Personal information
- Date of birth: 26 January 2000 (age 26)
- Place of birth: Belgrade, Serbia
- Height: 1.73 m (5 ft 8 in)
- Position: Forward

Team information
- Current team: Team Altamura
- Number: 14

Youth career
- Udinese

Senior career*
- Years: Team / Apps / (Gls)
- 2019: Udinese / 0 / (0)
- 2019–2023: Pescara / 29 / (1)
- 2021: → Pro Sesto (loan) / 10 / (1)
- 2022: → Pistoiese (loan) / 13 / (3)
- 2022–2023: → Frosinone (loan) / 12 / (0)
- 2023–2026: Catania / 15 / (1)
- 2024: → Fiorenzuola (loan) / 12 / (0)
- 2024: → Taranto (loan) / 0 / (0)
- 2024–2025: → Latina (loan) / 24 / (2)
- 2025–2026: → Picerno (loan) / 15 / (1)
- 2026–: Team Altamura / 1 / (0)

= Miloš Bočić =

Serbian footballer

Miloš Bočić (Милош Бочић; born 26 January 2000) is a Serbian professional footballer who plays as a forward for club Team Altamura.

==Club career==
He is a product of youth teams of Udinese and appeared on the bench on several occasions in the spring of 2019 for 2018–19 Serie A games but did not see any time on the field.

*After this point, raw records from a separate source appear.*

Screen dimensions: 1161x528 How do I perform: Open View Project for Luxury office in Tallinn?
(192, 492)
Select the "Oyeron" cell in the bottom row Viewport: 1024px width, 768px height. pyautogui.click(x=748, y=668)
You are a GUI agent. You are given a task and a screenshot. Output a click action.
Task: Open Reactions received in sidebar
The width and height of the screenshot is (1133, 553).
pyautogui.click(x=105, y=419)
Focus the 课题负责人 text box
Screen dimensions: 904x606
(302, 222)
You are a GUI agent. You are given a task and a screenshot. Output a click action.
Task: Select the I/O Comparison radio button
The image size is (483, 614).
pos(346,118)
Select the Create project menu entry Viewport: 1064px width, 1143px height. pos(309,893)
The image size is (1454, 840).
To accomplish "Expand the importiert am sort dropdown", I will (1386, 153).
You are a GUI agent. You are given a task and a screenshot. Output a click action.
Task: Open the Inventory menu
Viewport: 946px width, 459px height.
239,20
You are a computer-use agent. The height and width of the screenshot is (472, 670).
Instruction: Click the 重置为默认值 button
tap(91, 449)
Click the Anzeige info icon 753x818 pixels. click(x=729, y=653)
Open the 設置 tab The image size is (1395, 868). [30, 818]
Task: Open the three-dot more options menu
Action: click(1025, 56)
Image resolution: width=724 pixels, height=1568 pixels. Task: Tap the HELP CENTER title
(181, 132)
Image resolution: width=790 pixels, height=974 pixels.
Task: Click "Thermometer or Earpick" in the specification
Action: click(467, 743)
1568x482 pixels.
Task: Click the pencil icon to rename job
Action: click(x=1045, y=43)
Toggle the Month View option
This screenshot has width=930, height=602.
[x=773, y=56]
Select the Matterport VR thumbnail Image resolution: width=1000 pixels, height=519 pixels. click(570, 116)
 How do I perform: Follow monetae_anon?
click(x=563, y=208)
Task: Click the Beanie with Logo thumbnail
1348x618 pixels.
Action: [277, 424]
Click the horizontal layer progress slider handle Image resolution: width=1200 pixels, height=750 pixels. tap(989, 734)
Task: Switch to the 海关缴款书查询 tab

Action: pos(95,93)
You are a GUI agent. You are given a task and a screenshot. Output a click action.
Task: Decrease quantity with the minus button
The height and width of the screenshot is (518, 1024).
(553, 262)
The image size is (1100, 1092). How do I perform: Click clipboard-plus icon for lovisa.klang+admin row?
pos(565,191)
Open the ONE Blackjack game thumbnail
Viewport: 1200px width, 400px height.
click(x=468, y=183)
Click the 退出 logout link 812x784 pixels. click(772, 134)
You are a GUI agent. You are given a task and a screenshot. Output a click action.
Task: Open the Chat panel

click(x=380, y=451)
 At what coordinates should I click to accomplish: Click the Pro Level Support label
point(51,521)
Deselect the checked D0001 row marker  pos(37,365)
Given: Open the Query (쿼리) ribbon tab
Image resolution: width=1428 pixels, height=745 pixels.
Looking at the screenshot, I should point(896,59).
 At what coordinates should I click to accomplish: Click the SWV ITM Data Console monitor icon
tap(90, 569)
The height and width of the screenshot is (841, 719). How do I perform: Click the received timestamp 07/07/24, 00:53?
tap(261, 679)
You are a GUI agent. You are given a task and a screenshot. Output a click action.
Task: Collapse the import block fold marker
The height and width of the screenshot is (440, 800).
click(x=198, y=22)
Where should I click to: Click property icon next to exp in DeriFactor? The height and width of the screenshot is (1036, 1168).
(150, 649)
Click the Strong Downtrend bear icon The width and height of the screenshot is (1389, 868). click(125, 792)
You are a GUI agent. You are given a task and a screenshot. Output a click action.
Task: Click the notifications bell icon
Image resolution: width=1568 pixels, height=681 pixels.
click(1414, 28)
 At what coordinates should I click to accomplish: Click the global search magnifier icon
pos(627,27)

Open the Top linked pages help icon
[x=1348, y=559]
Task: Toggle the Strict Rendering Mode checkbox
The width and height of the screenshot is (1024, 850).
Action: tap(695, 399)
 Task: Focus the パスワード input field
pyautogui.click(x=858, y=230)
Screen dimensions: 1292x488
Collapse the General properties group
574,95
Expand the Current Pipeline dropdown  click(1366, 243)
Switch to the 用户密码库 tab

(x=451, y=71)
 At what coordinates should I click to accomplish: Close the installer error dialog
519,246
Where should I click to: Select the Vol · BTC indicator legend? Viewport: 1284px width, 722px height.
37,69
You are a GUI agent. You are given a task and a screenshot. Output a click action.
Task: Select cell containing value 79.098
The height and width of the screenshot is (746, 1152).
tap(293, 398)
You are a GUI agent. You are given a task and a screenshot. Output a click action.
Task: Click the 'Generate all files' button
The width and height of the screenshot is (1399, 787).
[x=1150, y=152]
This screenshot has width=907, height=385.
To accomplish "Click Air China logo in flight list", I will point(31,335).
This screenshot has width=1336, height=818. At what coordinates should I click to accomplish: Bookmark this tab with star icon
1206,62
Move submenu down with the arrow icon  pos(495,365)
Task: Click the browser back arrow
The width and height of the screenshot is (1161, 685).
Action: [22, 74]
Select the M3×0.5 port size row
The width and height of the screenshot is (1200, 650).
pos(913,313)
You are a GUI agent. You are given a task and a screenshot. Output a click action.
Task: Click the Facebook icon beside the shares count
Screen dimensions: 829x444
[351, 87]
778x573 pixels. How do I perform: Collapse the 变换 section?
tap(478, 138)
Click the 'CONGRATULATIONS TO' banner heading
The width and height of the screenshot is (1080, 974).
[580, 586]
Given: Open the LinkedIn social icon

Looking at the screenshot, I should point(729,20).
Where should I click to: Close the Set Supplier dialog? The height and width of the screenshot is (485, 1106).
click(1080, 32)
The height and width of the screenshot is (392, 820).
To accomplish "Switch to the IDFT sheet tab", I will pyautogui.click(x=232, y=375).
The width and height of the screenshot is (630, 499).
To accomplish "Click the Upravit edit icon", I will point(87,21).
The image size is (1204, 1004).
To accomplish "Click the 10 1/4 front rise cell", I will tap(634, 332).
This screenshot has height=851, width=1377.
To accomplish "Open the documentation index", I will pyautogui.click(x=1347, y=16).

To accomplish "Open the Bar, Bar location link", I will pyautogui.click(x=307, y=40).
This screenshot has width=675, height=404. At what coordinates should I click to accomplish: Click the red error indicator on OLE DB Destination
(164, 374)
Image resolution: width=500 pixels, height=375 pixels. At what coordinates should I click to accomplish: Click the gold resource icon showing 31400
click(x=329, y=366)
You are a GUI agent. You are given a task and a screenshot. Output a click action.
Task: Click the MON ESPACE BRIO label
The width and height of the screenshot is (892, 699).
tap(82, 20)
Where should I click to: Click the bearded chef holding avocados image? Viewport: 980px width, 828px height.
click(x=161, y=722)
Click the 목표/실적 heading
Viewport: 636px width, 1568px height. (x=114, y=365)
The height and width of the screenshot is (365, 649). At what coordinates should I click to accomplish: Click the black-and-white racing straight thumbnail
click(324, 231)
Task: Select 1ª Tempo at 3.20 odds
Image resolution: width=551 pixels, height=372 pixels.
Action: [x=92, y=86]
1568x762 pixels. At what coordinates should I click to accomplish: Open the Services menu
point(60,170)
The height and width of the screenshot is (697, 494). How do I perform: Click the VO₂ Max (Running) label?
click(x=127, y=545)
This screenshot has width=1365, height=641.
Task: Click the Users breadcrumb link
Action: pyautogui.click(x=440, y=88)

On 31 August 2019, he signed with Serie B club Pescara.

He made his Serie B debut for Pescara on 22 December 2019 in a game against Trapani. He substituted Ledian Memushaj in the 89th minute. On 3 February 2020, he scored his first professional goal, an added-time winner in a 2–1 victory over Cosenza. On 14 February 2020, he appeared in the starting line-up for the first time in a game against Cittadella.

On 21 January 2021, he joined Serie C club Pro Sesto on loan.

On 31 January 2022 Bočić was loaned to Pistoiese.

On 5 August 2022, he moved to Frosinone on loan with an option to buy.

On 22 July 2023, he moved to Catania. On 1 February 2024, Bočić was loaned by Fiorenzuola.

On 18 July 2024, he joined fellow Serie C club Taranto on loan. On 14 August 2024, Bočić moved on a new loan to Latina instead.